Redes sociais não é sinônimo de jornalismo
Comparar a produção de conteúdo da rede social que ocorreu no episódio do Shopping Pátio Limeira como substância jornalística acabada é um delírio academicista de quem ainda não compreende a dimensão dessa ferramenta ou se transvestiu de charlatanismo filosófico.
O jornalismo na internet apura em moto-contínuo e dá resposta à queima roupa ao acontecimento de interesse público. Ponto. Não está situado na zona de conforto da TV ou do jornal impresso que irão noticiar o episódio, no caso de Limeira, 24h depois do acontecimento.
O conteúdo publicado na rede social é um ponto de partida do jornalismo (coleta de dados, apuração). A agiliade e profusão com que correm esses dados na esfera virtual só demonstra a ávidez das pessoas por informações.
É uma ilação perversa alegar que os produtores virtuais de informação não zelam pela precisão dos fatos e fazem chutes. Todos que participam de uma coleta de dados como essa fazem um esforço coletivo (organizado ou não) para construir um cenário próximo ao real. Isso se chama jornalismo cidadão.
Foi ele quem se destacou na cobertura do desabamento do teto do Shopping Pátio de Limeira, pois foi um catalisador de fatos, percepções e opiniões sobre o acontecimento em desenvolvimento. A mídia formal foi letárgica, não integrou suas plataformas de comunicação, talvez por ignorar como fazê-lo, não tê-las ou por não valorizar os canais de comunicação da internet.

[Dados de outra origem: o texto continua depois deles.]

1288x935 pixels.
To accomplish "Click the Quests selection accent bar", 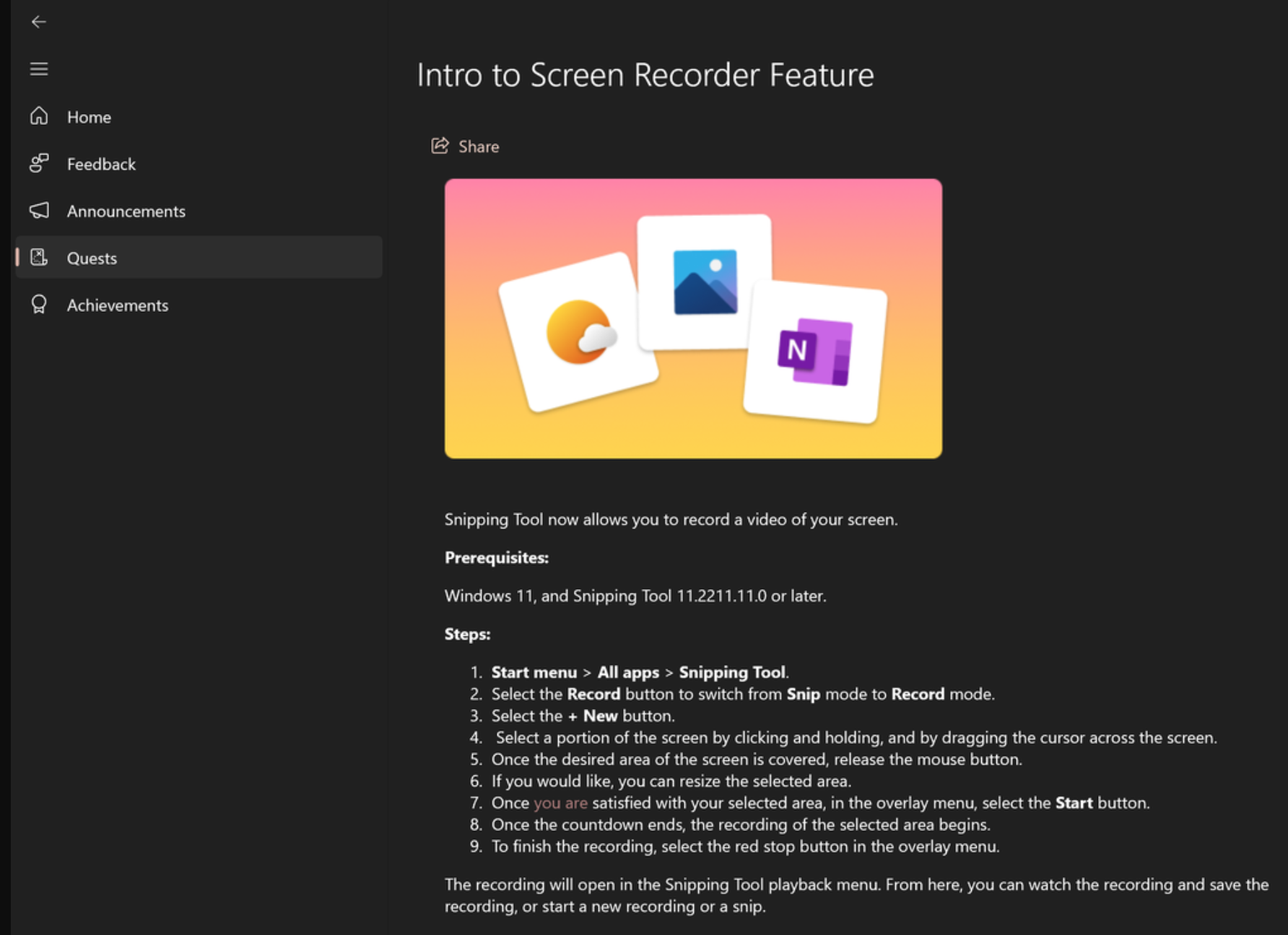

Todo conjunto de dados reunidos na web no caso do shopping seria um ponto de partida para construção da notícia do desabamento, que se esperava, ser melhor apurada, redigida e contextualizada pelos veículos de comunicação.
Jornalistas ‘dogmáticos’ ignoram o conceito e o fazer do jornalismo colaborativo. Preferem embutir conceitos sofistas sobre teorias da comunicação para deslegitimar um movimento rico via facebook, twitter, orkut, blogs, sites, msn que replicava em tempo real, na internet, o episódio trágico do shoppping.
É evidente que alguma imprecisão pode ocorrer, na inexistência de dados oficiais, é necessário a recorrer a fontes secundárias, algo legítimo no jornalismo, enquanto não há confirmação de órgãos oficiais sobre vítimas. Isso é uma óbviedade trivial, mas que é condenada por puristas de ocasião.
No livro-reportagem “O Vulto das Torres”, o jornalista norte-americano, Lawrence Wright, lembra que a mídia emitiu pareceres esdrúxulos sobre o que se passava no WTC. A partir do segundo impacto na outra torre, é que os jornalistas que cobriam ao vivo o episódio compreenderam que se tratava de um ataque terrorista. O atentado foi coberto ao vivo. Quem não lembra das imprecisões? O mesmo aconteceu com o resgate dos mineiros chilenos (…)
Não se trata de tolerar informações equivocadas, se trata de estabelecer o que é jornalismo on line, jornalismo colaborativo e a tranquilidade de narrar tudo o que aconteceu passado 800 mil anos depois do episódio e criticar o esforço da construção dos fatos durante os acontecimentos. Aí, até eu pago de mago da comunicação. Sem cometer “barriga” nenhuma. É cômodo fazer o que houve aqui. Os jornais esperam amanhecer o dia para informar os seus leitores. A mídia velha ainda sublinha suas velhas manias esquizofrênicas.
Cobrar precisão na descrição de um episódio, mesmo que aparentemente ele esteja encerrado, é cometer falsidade ideológica.